Wool holding firm in face of turmoil

By DAMIEN WHITELEY, ELDERS
Tasmanian Country
20 Mar 2026
Wool spindles

SOME had talked about an easier market and the currency market gyrations certainly supported that theory before the Sydney auction commenced on Tuesday.

From that point on, however, it was clearly dearer for better wools although the increasing volume of poorer style wool taking its toll towards the end of the selling week when Melbourne sold their final catalogues on Thursday.

Not many combing mills can absorb yields in the 40s or more than 3 per cent VM so a large proportion of the wool on offer struggled to find more than one or two buyers and the indicators suffered accordingly.  

The bread-and-butter wools and those of the best style had no such problems and the overall tone for the merino market was very positive as were the skirting and carding markets.  

The crossbred market continues to flatline in USD terms, which with a local currency nearly a cent and a half higher against the American Dollar showed up as a decline of 20 cents for the week.  

Buyer fatigue seems be creeping into the crossbred market locally, but as usual at this time of year the sheer abundance of first and second cross lamb’s wool on the market saturates the few orders which are around for them.

Some of the finer crossbred lambs normally find their way into blends with merino fleece to go into the cheaper suiting fabrics for the Middle East buyers including Iran – but those orders are obviously not happening.

The New Zealand market continues to be very firm with only the South Island having a sale and good demand from China, Europe, UK, India and Australasian mills all contributing to a solid result.

After a truncated selling week in Australia to accommodate the public holiday in some states the final washup was a rise of 16 cents in the AWEX EMI, but in US Dollars the increase was a more substantial 35 cents no doubt causing a grimace for those traders who had predicted or hoped for a flat outcome.

In Euro terms the increase was higher still with a 36 cent jump which equates to a 3.4 per cent rise.

In China the local buyers saw a more modest 2 per cent increase but that still added nearly 2 RMB per kilo to their purchases.  Over in the Cape the market was 1% dearer overall but interestingly the certified merino indicator barely moved.  

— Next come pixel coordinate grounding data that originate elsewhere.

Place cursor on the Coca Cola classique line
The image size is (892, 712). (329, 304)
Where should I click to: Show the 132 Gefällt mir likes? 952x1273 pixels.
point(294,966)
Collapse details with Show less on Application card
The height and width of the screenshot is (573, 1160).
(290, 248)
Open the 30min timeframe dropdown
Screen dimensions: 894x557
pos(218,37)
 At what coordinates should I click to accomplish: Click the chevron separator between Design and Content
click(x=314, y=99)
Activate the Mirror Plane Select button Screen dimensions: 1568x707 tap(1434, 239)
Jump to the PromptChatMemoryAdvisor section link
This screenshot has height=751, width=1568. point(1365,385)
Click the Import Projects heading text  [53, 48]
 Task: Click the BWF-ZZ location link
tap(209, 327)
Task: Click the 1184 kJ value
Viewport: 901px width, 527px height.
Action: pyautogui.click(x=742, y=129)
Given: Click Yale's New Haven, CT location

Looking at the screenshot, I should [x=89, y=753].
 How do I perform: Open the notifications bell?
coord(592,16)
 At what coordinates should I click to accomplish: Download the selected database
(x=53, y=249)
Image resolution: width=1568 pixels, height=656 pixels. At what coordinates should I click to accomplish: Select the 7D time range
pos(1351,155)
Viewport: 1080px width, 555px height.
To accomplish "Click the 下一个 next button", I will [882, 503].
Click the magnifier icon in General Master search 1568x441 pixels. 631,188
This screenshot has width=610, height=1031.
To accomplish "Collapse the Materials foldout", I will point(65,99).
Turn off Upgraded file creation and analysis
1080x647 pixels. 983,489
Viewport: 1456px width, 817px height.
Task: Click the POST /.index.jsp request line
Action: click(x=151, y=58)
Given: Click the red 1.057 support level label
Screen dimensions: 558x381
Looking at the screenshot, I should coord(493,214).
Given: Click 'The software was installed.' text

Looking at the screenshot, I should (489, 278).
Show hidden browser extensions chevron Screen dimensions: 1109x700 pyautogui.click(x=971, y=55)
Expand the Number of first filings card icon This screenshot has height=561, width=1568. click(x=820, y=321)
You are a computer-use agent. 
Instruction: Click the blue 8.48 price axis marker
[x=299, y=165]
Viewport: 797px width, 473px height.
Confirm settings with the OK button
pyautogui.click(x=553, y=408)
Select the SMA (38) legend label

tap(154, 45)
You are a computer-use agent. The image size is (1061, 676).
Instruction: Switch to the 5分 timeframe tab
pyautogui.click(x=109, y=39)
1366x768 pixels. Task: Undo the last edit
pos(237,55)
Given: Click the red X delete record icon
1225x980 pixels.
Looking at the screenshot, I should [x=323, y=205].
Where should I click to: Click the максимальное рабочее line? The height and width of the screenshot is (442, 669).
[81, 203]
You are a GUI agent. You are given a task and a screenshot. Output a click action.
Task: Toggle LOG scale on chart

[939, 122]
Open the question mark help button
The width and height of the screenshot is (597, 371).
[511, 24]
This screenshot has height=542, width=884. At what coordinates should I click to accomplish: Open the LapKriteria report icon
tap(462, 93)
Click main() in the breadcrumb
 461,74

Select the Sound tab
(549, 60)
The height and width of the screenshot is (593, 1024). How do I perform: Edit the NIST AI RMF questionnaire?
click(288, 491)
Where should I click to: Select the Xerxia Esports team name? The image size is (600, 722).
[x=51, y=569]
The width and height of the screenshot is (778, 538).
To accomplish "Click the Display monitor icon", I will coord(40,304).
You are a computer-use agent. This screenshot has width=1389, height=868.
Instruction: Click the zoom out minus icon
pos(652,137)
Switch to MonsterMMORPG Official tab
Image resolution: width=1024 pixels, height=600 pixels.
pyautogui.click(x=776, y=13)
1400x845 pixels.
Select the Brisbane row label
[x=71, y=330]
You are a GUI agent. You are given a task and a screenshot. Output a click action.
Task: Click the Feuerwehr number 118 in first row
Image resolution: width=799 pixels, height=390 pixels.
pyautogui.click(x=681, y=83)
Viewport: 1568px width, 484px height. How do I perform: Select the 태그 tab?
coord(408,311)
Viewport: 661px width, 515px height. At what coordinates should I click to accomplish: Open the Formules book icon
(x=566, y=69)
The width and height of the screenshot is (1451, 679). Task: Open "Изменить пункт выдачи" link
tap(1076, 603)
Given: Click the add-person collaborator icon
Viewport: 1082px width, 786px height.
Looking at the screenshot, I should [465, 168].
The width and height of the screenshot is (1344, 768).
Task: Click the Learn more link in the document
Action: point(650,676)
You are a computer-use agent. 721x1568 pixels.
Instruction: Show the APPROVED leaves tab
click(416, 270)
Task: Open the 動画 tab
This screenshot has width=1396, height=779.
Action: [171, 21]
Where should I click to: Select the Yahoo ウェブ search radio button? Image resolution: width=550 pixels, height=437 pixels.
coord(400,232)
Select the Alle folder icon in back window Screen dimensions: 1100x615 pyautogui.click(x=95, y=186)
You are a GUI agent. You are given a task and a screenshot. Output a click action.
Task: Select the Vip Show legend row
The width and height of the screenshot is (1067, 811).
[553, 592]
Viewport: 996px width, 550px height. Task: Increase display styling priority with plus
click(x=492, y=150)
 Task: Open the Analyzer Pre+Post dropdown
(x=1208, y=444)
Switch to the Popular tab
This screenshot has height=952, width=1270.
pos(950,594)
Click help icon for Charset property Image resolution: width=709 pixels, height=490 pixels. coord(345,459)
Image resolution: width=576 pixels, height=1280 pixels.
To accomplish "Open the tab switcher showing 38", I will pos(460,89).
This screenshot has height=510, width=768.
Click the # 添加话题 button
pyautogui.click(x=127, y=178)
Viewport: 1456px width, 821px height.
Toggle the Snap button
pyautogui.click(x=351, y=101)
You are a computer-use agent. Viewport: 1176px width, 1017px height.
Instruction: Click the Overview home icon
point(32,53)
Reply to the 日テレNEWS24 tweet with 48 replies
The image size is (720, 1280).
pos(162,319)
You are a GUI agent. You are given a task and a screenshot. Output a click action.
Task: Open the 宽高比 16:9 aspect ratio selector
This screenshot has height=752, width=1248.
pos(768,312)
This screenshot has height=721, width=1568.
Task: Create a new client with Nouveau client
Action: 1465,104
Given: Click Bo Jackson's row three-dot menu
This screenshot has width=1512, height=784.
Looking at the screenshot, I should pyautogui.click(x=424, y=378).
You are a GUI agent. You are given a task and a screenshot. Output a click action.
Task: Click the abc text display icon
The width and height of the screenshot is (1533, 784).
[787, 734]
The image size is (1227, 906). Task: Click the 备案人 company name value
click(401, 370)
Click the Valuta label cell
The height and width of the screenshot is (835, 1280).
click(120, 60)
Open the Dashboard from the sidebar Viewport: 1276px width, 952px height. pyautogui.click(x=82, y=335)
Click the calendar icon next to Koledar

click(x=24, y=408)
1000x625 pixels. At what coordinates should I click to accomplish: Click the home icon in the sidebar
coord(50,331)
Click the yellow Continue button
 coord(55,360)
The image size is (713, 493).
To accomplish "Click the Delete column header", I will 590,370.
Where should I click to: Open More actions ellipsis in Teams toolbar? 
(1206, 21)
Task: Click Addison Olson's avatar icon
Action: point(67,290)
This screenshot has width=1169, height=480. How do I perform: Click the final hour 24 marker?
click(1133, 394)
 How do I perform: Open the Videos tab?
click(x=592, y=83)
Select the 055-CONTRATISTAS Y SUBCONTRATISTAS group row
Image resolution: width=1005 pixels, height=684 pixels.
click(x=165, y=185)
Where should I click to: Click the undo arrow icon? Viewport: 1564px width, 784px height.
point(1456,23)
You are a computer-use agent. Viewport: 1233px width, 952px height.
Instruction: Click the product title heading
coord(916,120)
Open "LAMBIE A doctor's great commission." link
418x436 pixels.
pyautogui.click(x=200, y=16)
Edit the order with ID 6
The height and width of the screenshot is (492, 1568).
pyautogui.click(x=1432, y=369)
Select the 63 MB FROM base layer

The price premium for certified wools has declined over the past couple of weeks from around 10 per cent to its current level of more like 5 or 6 per cent.

The major demand for this certification has always been from Europe firstly and American customers second, and Europe is still more than a month behind the price curve of this market, so it is likely that fresh orders for certified wools are just on the backburner until Europe decides to catch up to the current price level.

All in all a very strong market with low supply still driving a fair degree of the action, but also Chinese domestic demand pushing things along in their usual seasonal upturn.  

There are the usual plethora of uniform orders flowing through the pipeline in China as the military, police etc order their new garb.

No doubt the rampant increase in the polyester price over the past couple of week will make some of the calculations a bit more difficult. A 30 per cent increase in the price of plastic has made this less straightforward.  

This week expectations are again for a firm market, and anticipations or hopes of most are for a firm/unchanged market in USD terms.  Where the currency takes us is anyone’s guess.